I’m glad I’m not a perfect parent. Here’s why.
I sometimes get down on myself, thinking I should really have it more together than I do. Especially because I’m parenting book author, I tend to hold myself to unrealistic standards and beat myself up mentally when I don’t achieve that perfection. Something I’m working on this year is embracing my flaws and imperfections, partly because it’s healthier for me to do so and partly because I want my children to do the same. My older son is a lot like me, and when he falls short of his own high expectations, he can be very hard on himself. I want to model for him what grace looks like so that he can go a little easier on himself while I, too, learn to walk in grace.

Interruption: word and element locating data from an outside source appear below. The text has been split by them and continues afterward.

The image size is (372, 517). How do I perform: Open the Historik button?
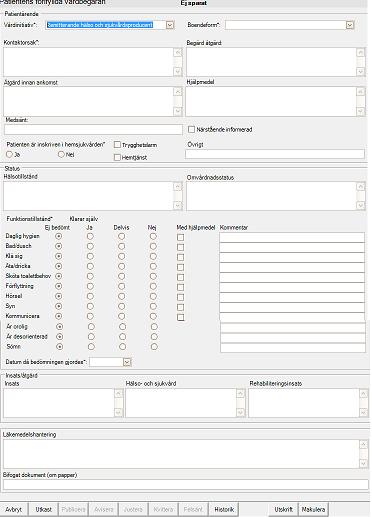224,509
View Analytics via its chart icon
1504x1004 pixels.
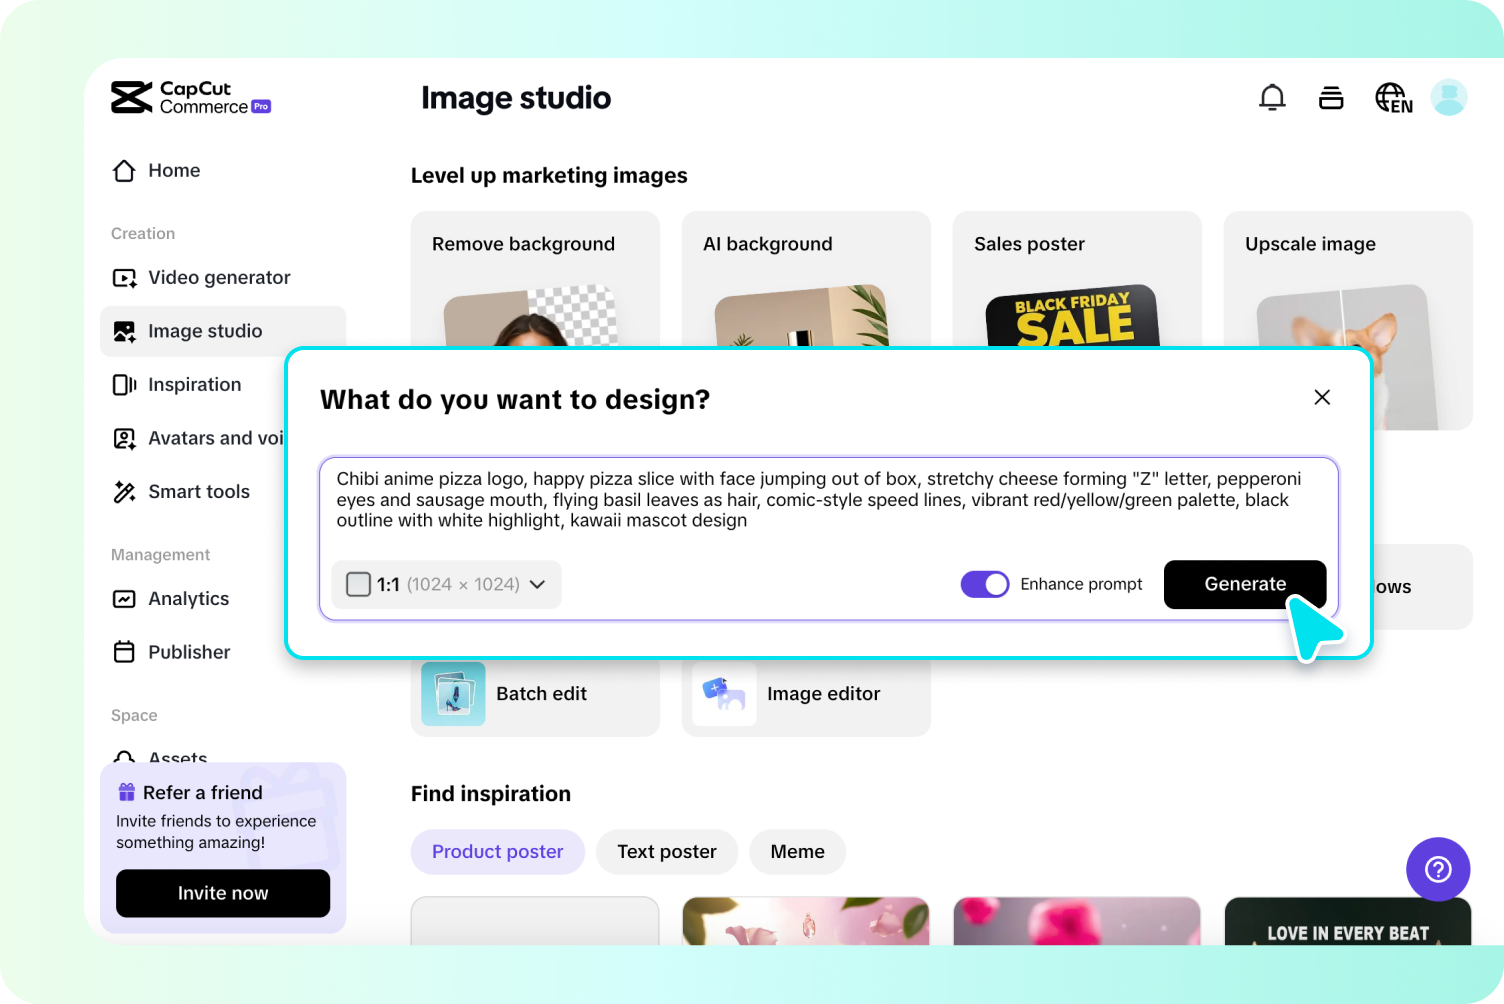click(x=124, y=598)
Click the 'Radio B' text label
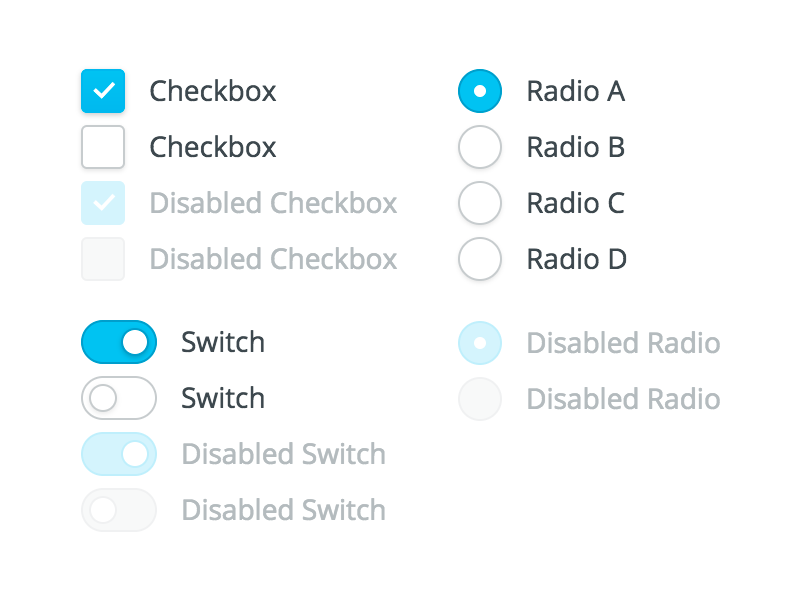The height and width of the screenshot is (600, 800). [x=575, y=148]
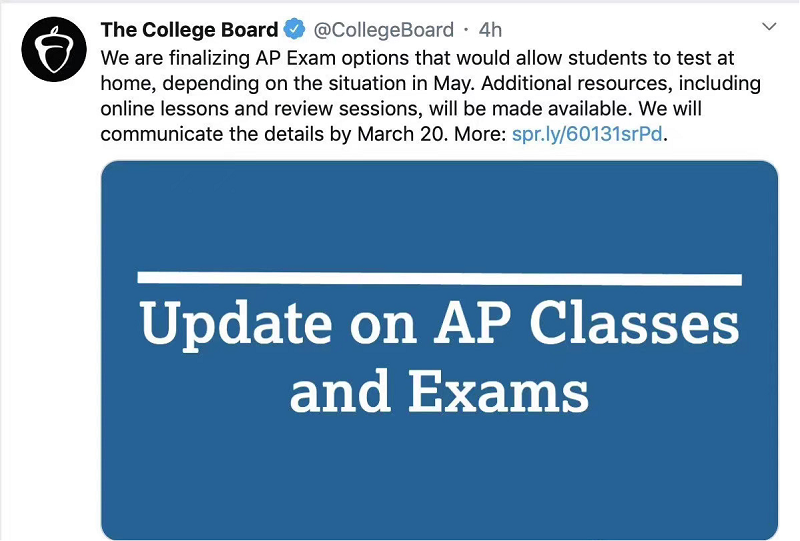Image resolution: width=800 pixels, height=541 pixels.
Task: Click the blue verified checkmark badge
Action: [x=294, y=29]
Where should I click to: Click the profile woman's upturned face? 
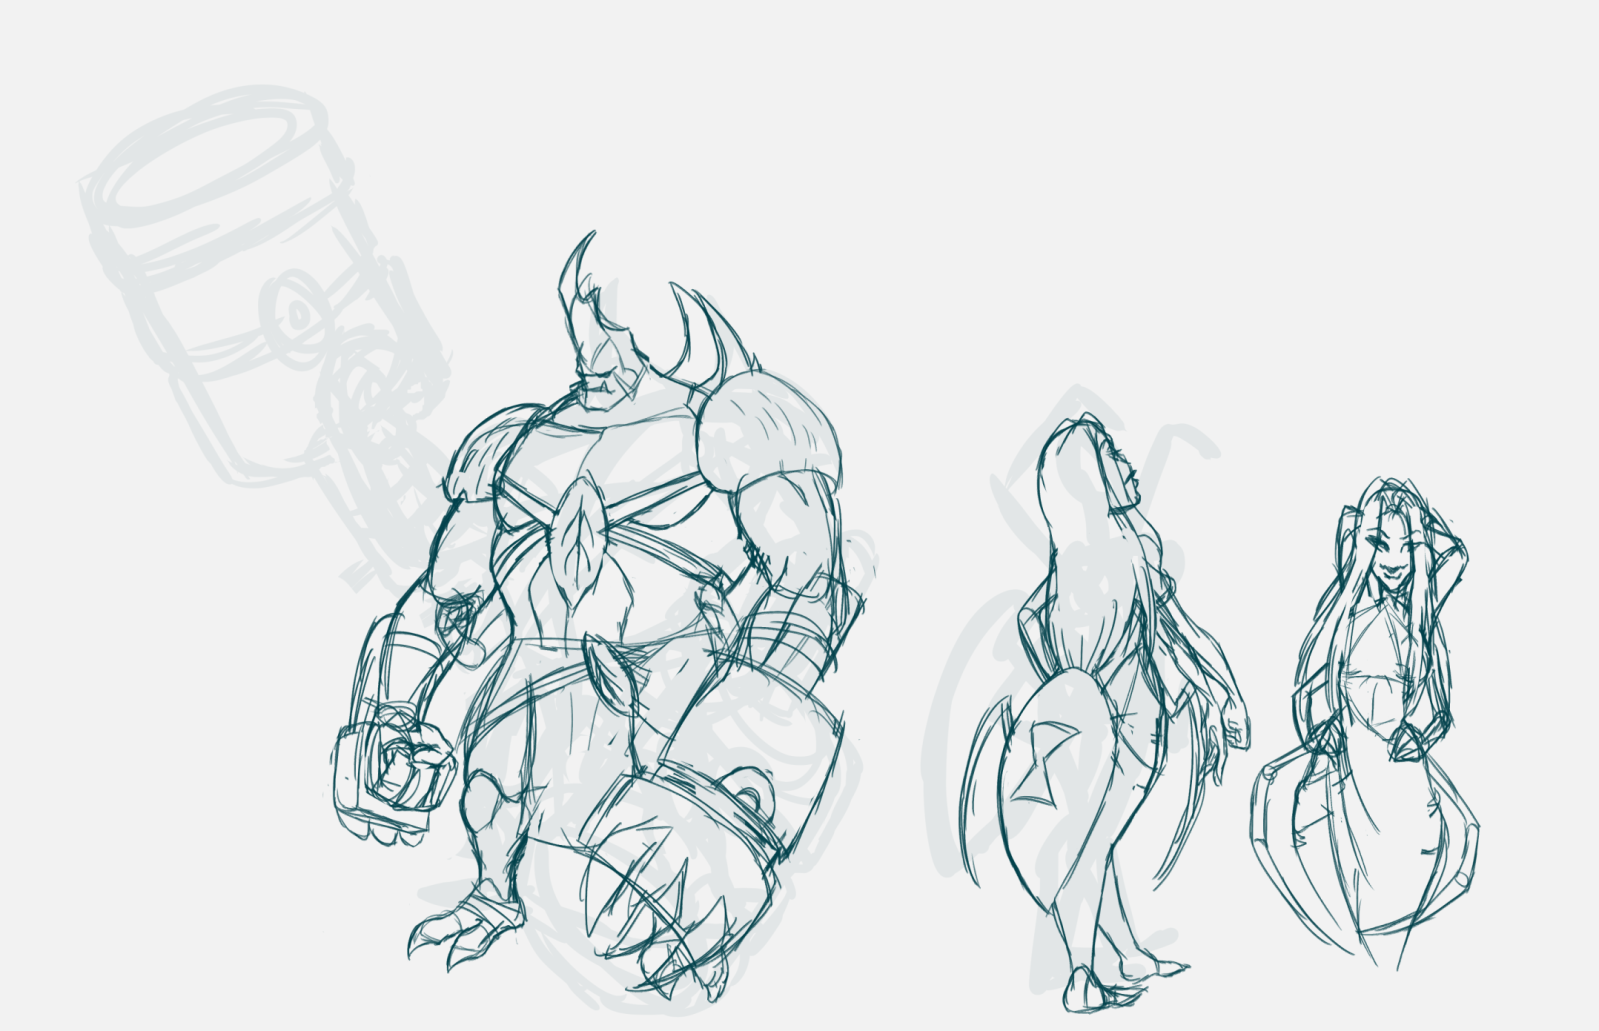pyautogui.click(x=1118, y=470)
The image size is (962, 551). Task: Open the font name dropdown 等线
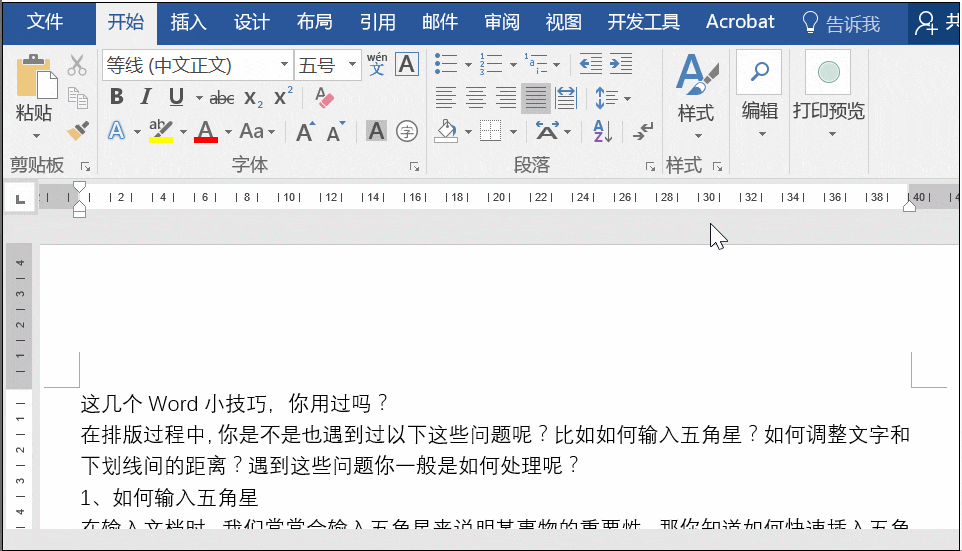click(284, 64)
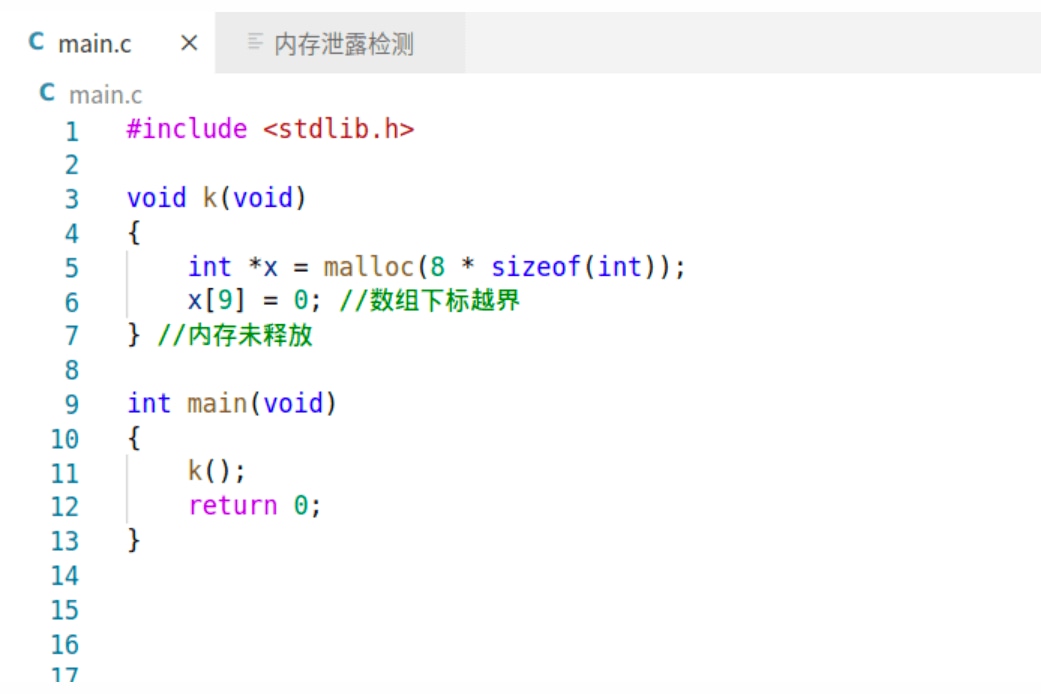Click the preview lines icon on 内存泄露检测 tab
1041x694 pixels.
click(255, 42)
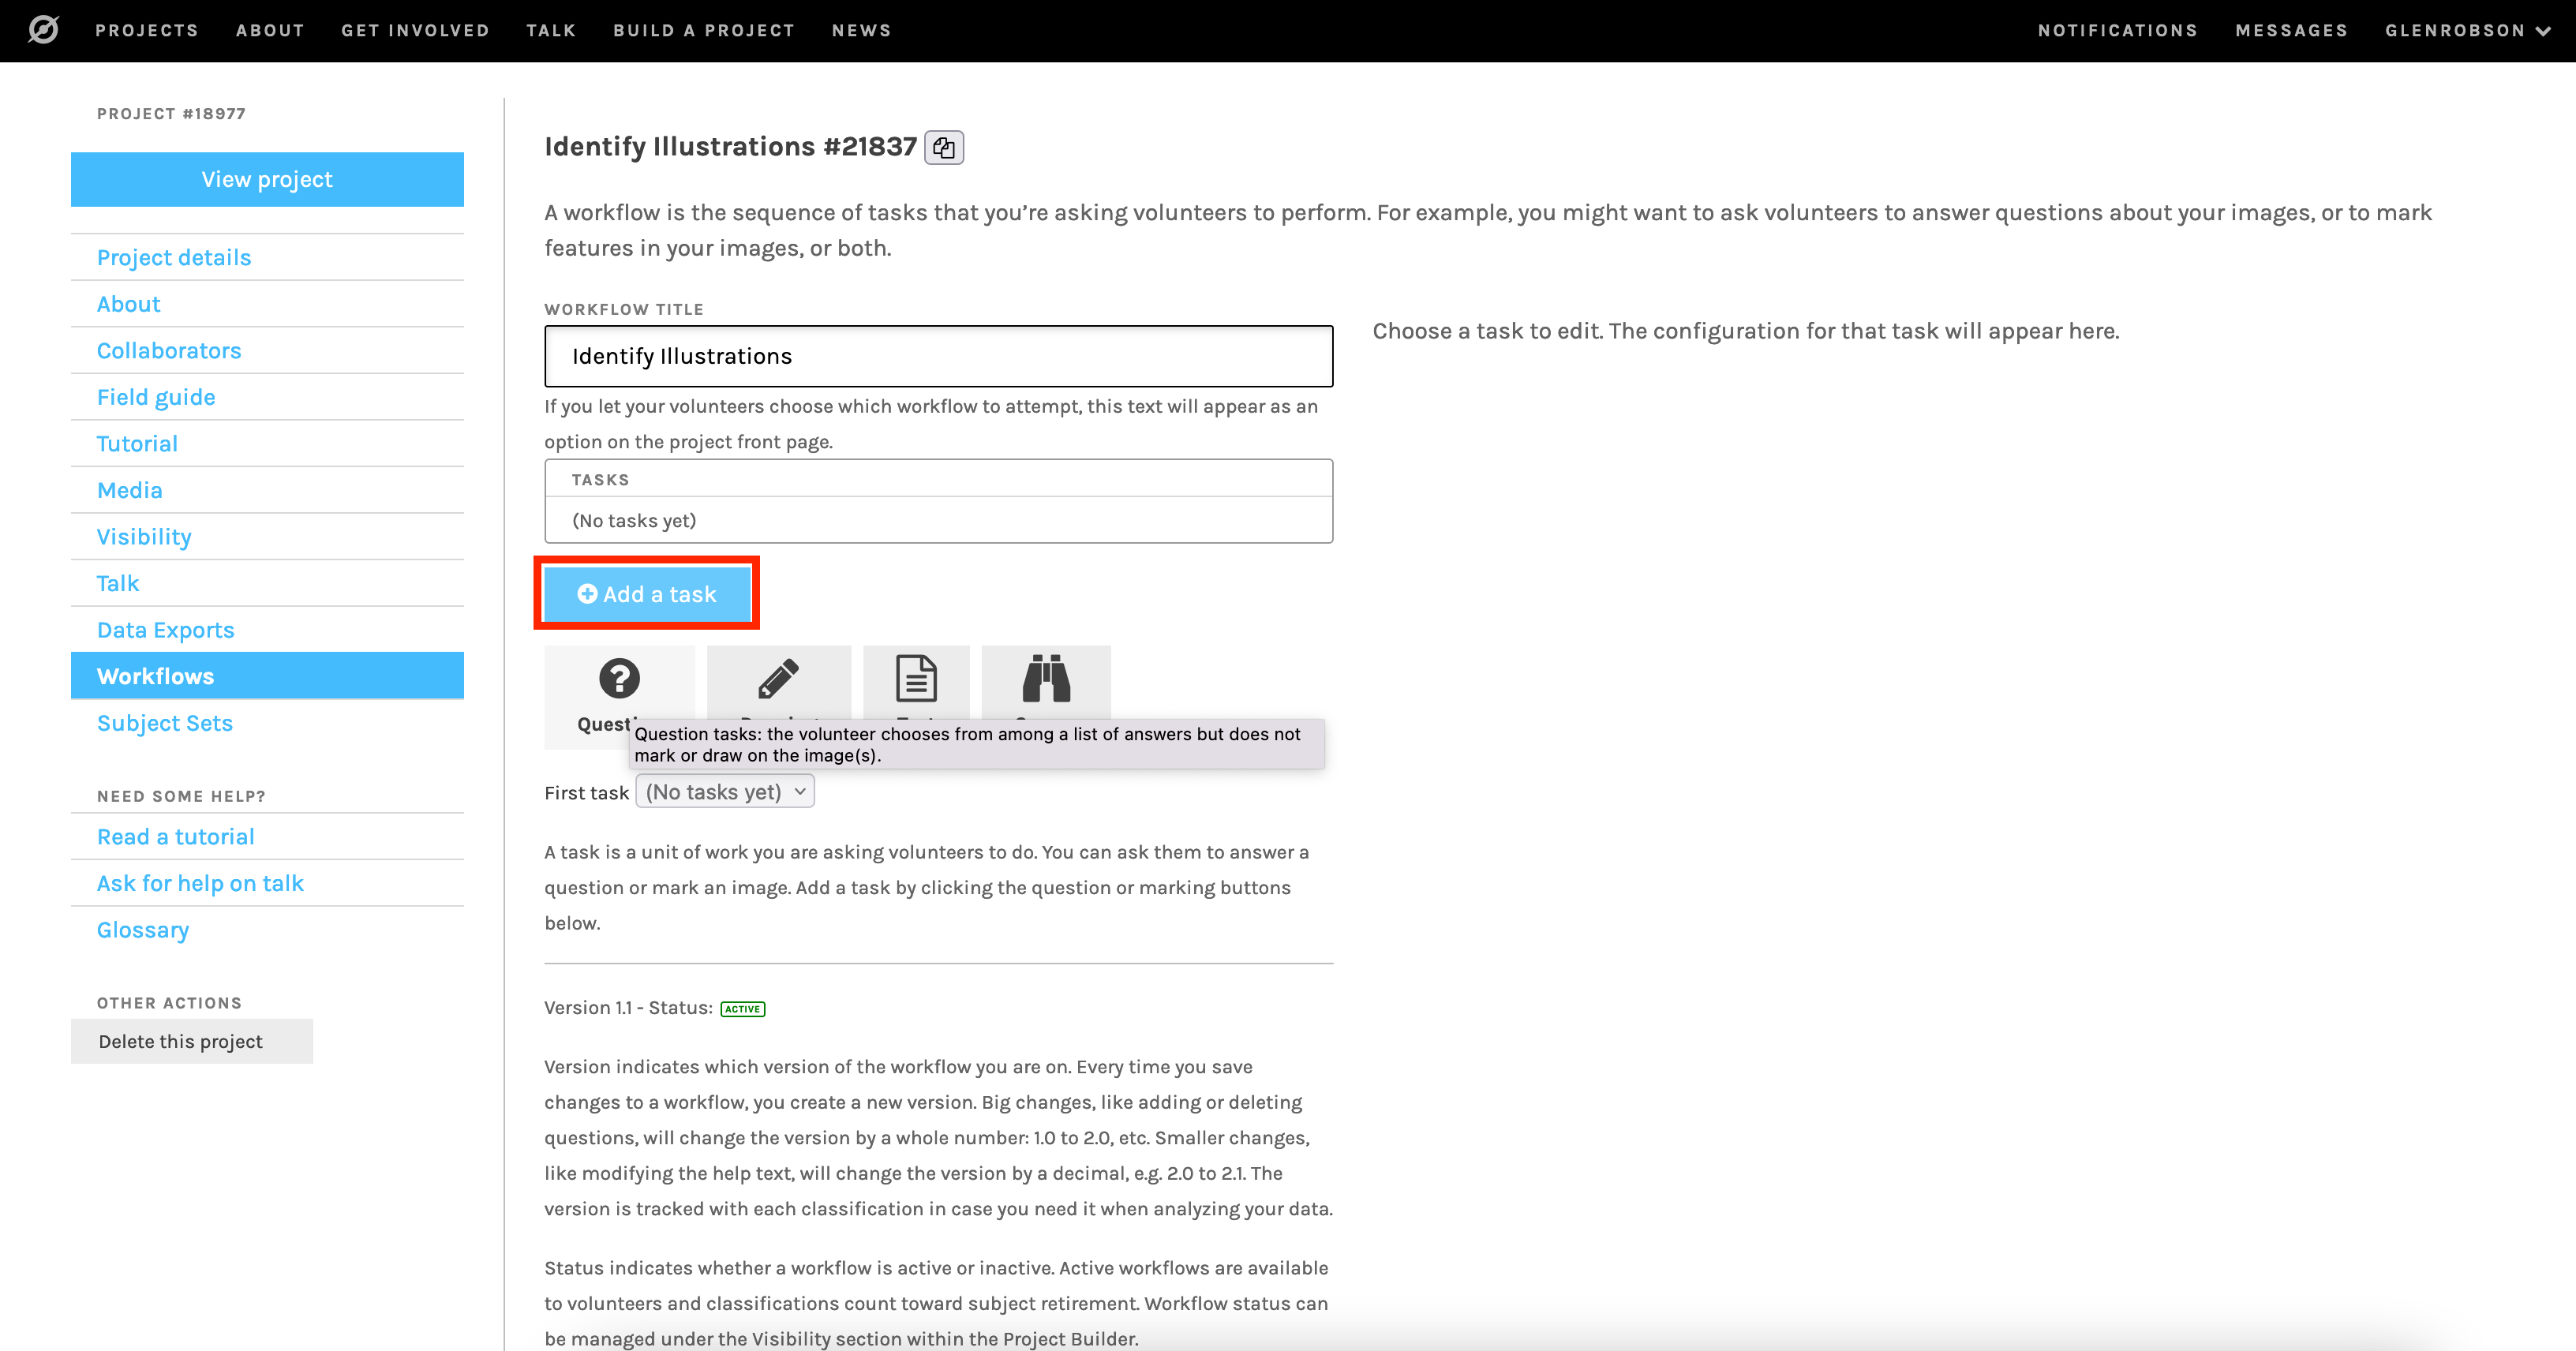Click Add a task button
The image size is (2576, 1351).
tap(647, 594)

At times, I wish that my children would have never seen me lose my temper or heard me yell. In The Book of Joy, the Dalai Lama says he never saw his mother’s angry face. That line stabbed me in the heart, and yet if I would have been perfectly controlled in my emotions throughout their childhoods, how would they know how to handle their own messy emotions? If I’d never yelled, I wouldn’t have been able to model making amends and repairing relationships. If I’d never felt frustration, they wouldn’t have seen me regulate my emotions and calm down. These are important skills they’ll need because even the best and most self-controlled of us aren’t perfect.
My house isn’t grand or spotless. They’ve seen me leave the dishes in the sink and the laundry unfolded in order to play or go out with our family. Sometimes I felt like I was modeling irresponsibility, but perhaps what I was really modeling was prioritizing people over to-do lists. When I look at it that way, it feels more like a success than a failure.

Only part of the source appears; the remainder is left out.